(Exercise description):
Every line from the one containing "Task: Click bold Feast of the Ass text" to the end of the data below should be copied exactly, but pictures should not.

*** Opening Exercise inputs ***

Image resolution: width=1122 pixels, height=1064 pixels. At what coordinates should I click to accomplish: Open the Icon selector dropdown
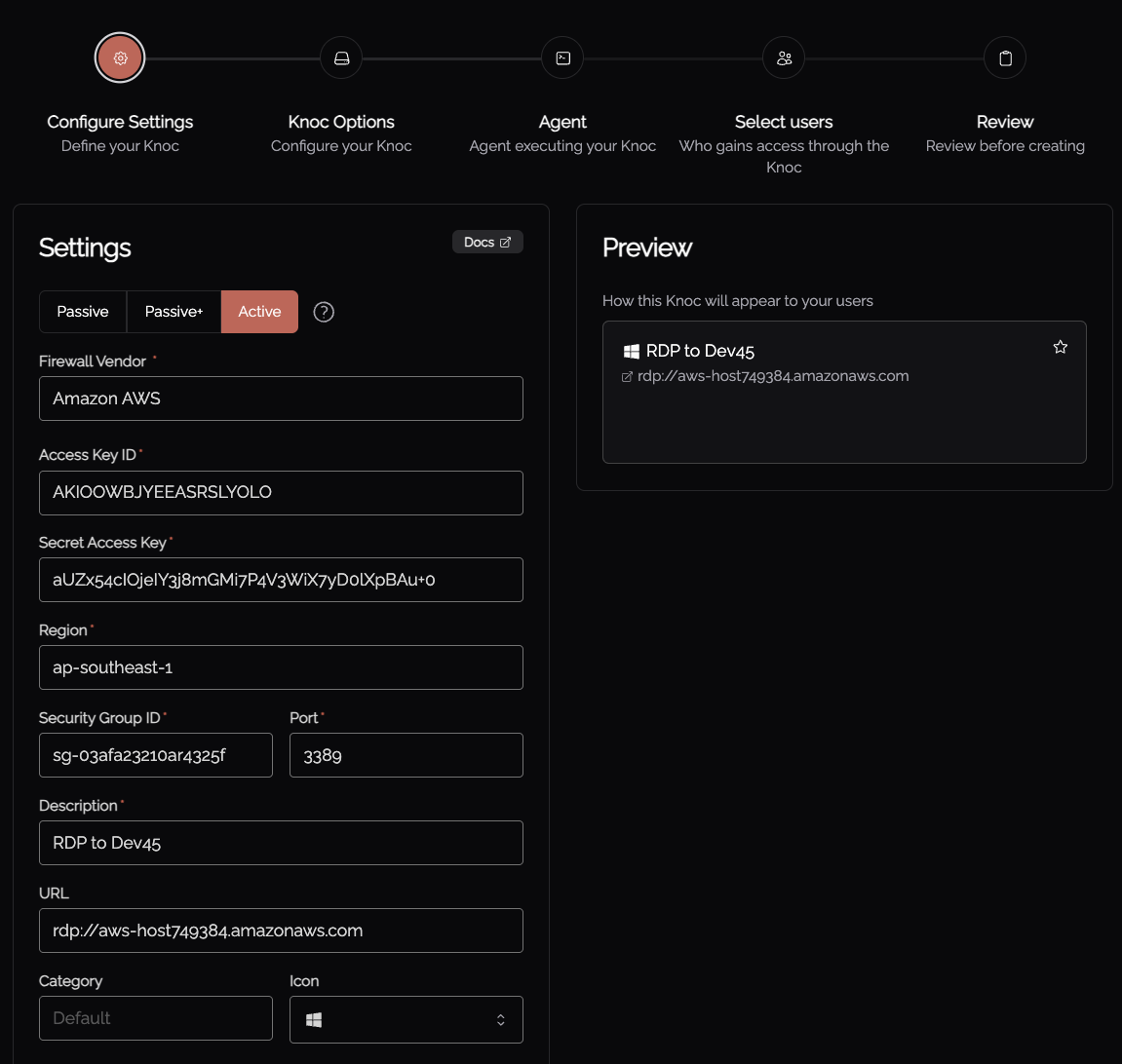406,1019
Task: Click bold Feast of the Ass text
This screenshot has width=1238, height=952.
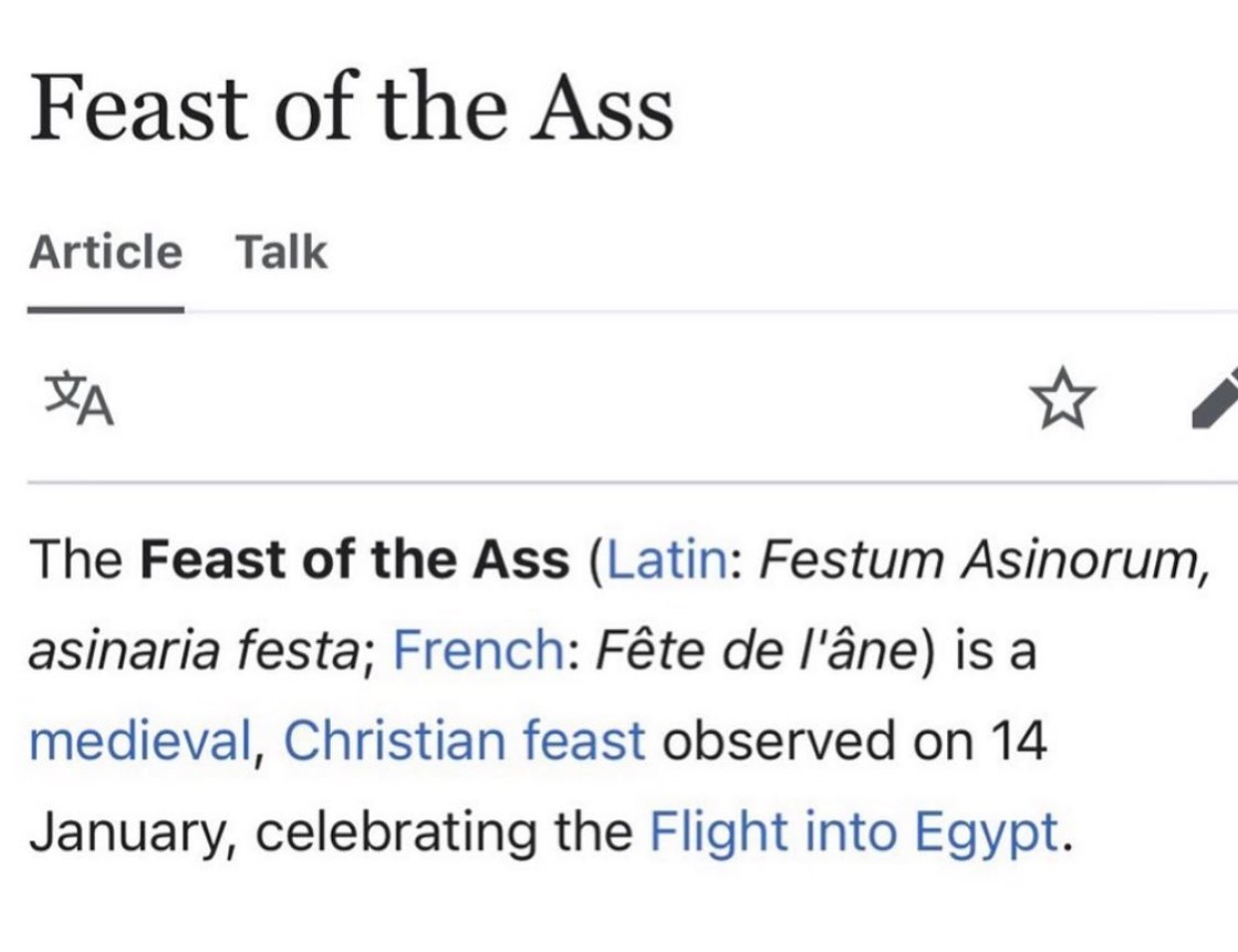Action: click(x=355, y=559)
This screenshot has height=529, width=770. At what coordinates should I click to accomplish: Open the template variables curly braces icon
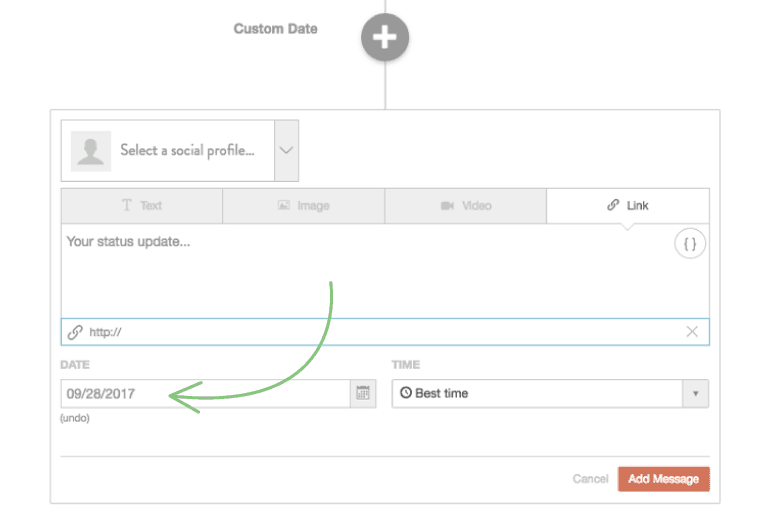[690, 243]
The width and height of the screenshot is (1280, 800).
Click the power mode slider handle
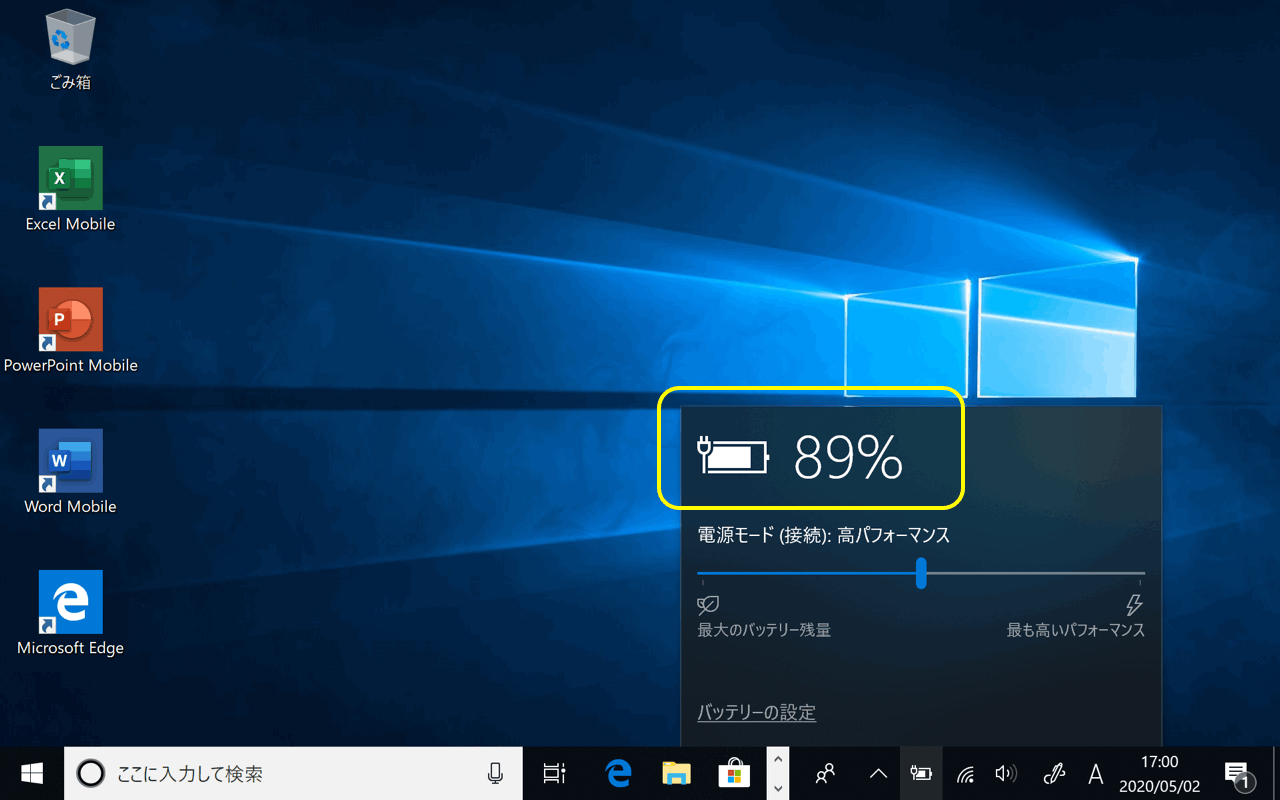point(921,573)
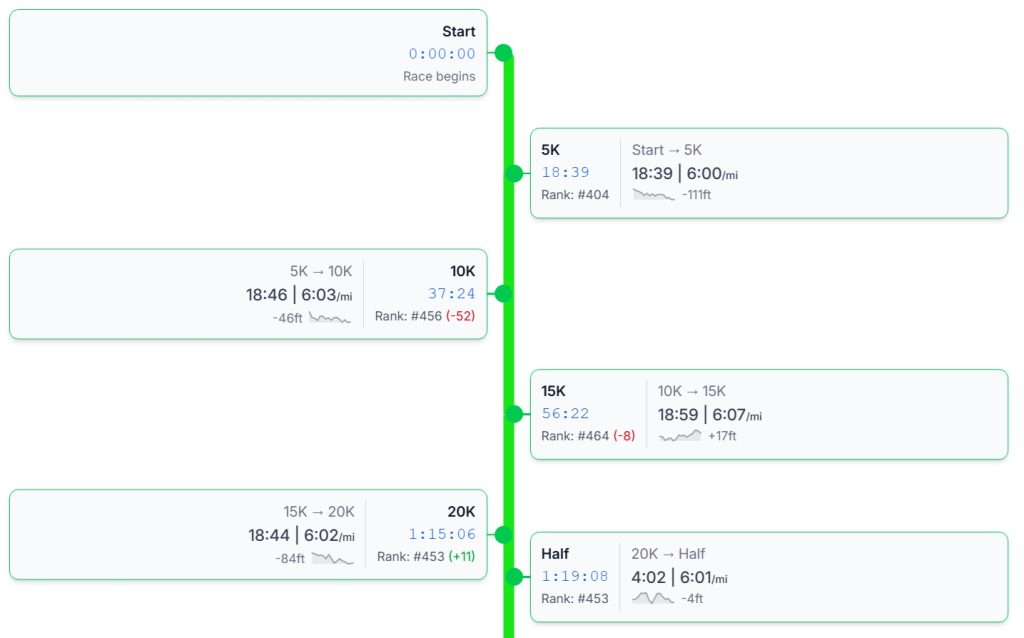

*** Closing Exercise inputs ***

(Solution to the exercise):
Task: Click bold Feast of the Ass text
This screenshot has width=1238, height=952.
Action: click(x=355, y=559)
This screenshot has height=529, width=770. At what coordinates should I click to accomplish: Open the template variables curly braces icon
[690, 243]
The width and height of the screenshot is (1280, 800).
Click the power mode slider handle
point(921,573)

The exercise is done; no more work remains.